復興拠点となった石巻専修大学、卒業生は4割減 現状を追った
東日本大震災の復興拠点にもなった石巻専修大学に“異変”が起きていた。卒業生は過去5年で4割減。地域の大きな期待を背負って設立され、震災から得た学びを全国に発信しているが、なかなか学生の注目が集まらない。 地域の住民は石巻専修大学や学生のことをどう思っているのか。学生たちが考えていることとは? 現状を追った。
地域待望の大学。復興拠点として貢献するが…
石巻市は、15万人が暮らす宮城県第2の都市だ。地域に貢献する人材の輩出を目指して、石巻専修大は1989年に設立。市内初の大学となった。理系の学部が中心で、地元で盛んな水産加工業や製造業とも連携している。

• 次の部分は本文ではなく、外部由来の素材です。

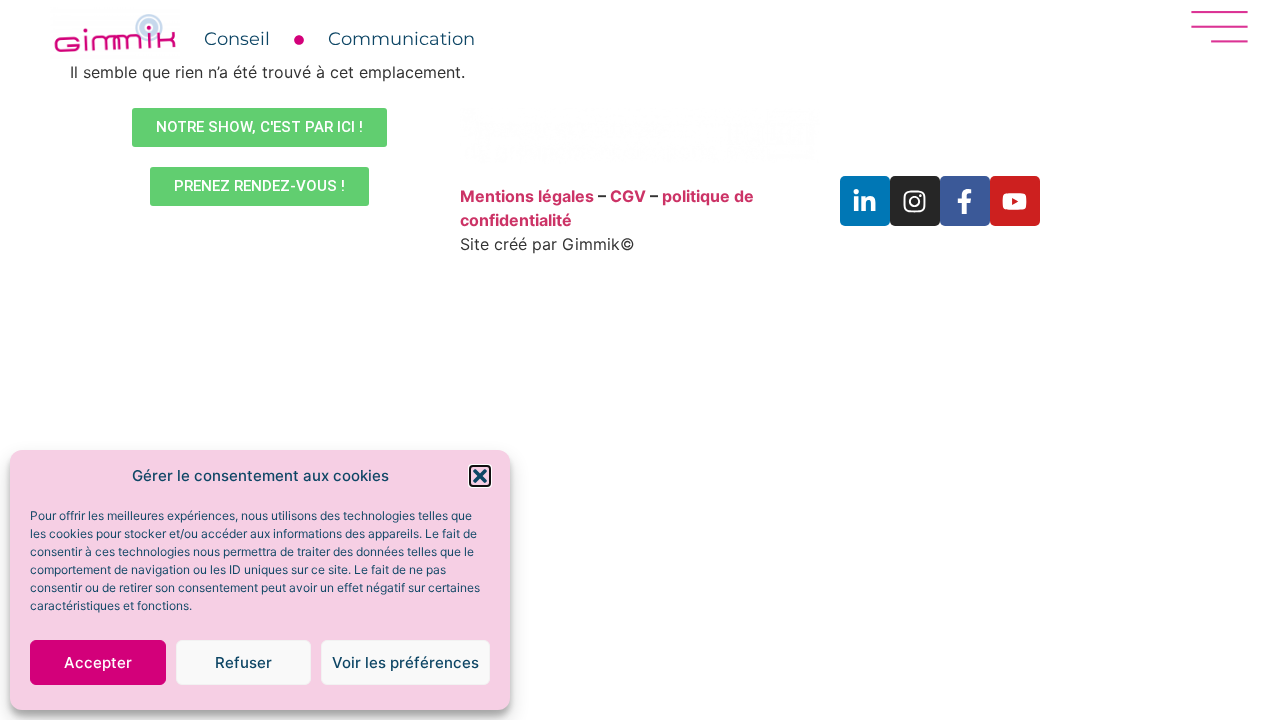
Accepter (98, 662)
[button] (480, 476)
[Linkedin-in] (865, 201)
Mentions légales (527, 196)
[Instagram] (915, 201)
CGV (628, 196)
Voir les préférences (405, 662)
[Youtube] (1015, 201)
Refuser (243, 662)
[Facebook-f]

震災後の2013年には「復興ボランティア学」という新しい学問も生まれた。 一方で2010年には449人いた卒業生が、2015年には276人に減。大学によると、背景には放射能による風評被害と、通学の重要な足となるJR線の復旧が2015年までかかってしまったことがあるという。 そんな現状があってか、河合塾が算出している偏差値は35。これは不合格者が少ないため、合否を分けるボーダーラインが設定できなかった大学につけられる偏差値だ。ボーダーフリー、属に言う「Fラン大学」だった。 地域住民から求められて設立され、震災から得た重要な見識を発信している一方で、学生からは進学先として支持は得られていない。
周囲の目に映る、石巻専修大生とは
そんな石巻専修大学には、どんな学生が通っているのか。 まず、同校の進路支援課の尾崎課長に聞いた。学生たちには「地元志向」「内向き」の傾向があると指摘する。それは就職活動で、卒業後の進路を決めるときに如実に現れるという。金融、メーカー、インフラ系の地元企業への志望が高い一方、知らない企業については「ブラック企業ではないか?」との相談が多く寄せられるそうだ。尾崎課長は、「インターネットや大学に届く情報だけで就職を判断しようとする学生が多い。自らの足でなかなか動かない」と説明する。 震災では復興拠点として注目を集めた一方で、様々な要因も重なり卒業生減、Fラン判定……さらに、自ら動かない内向的な学生、というイメージが大学内外からも聞かれるようになっている。 そんな彼らから生の声を聞いてみたい。 ちょうど取材日がゴールデンウィークに重なっていたので、大学に学生はまばらだった。大学以外でどこで会えるのだろうか、街行く人に聞き込んでみた。 「街では見かけないね……」 「大学から橋を渡った駅側には行かないんじゃないかなぁ」 「飲むとしたら、家飲みばかりらしい。だから居酒屋にもいないんだよね」 「夜遅くまでゲームしている人が多いよ」 「仙台に遊びにいっているんじゃないか」 「駅と大学の間のコンビニでバイトしているらしい」 出てくるのは推測の話ばかり。ますます会いたくなってくる。 狙いを定めたのは石巻専修大学学生寮の正面にあるスーパー。お昼ご飯を買いに来店するのではないかと予想し、スーパー前で待ち受けることにした。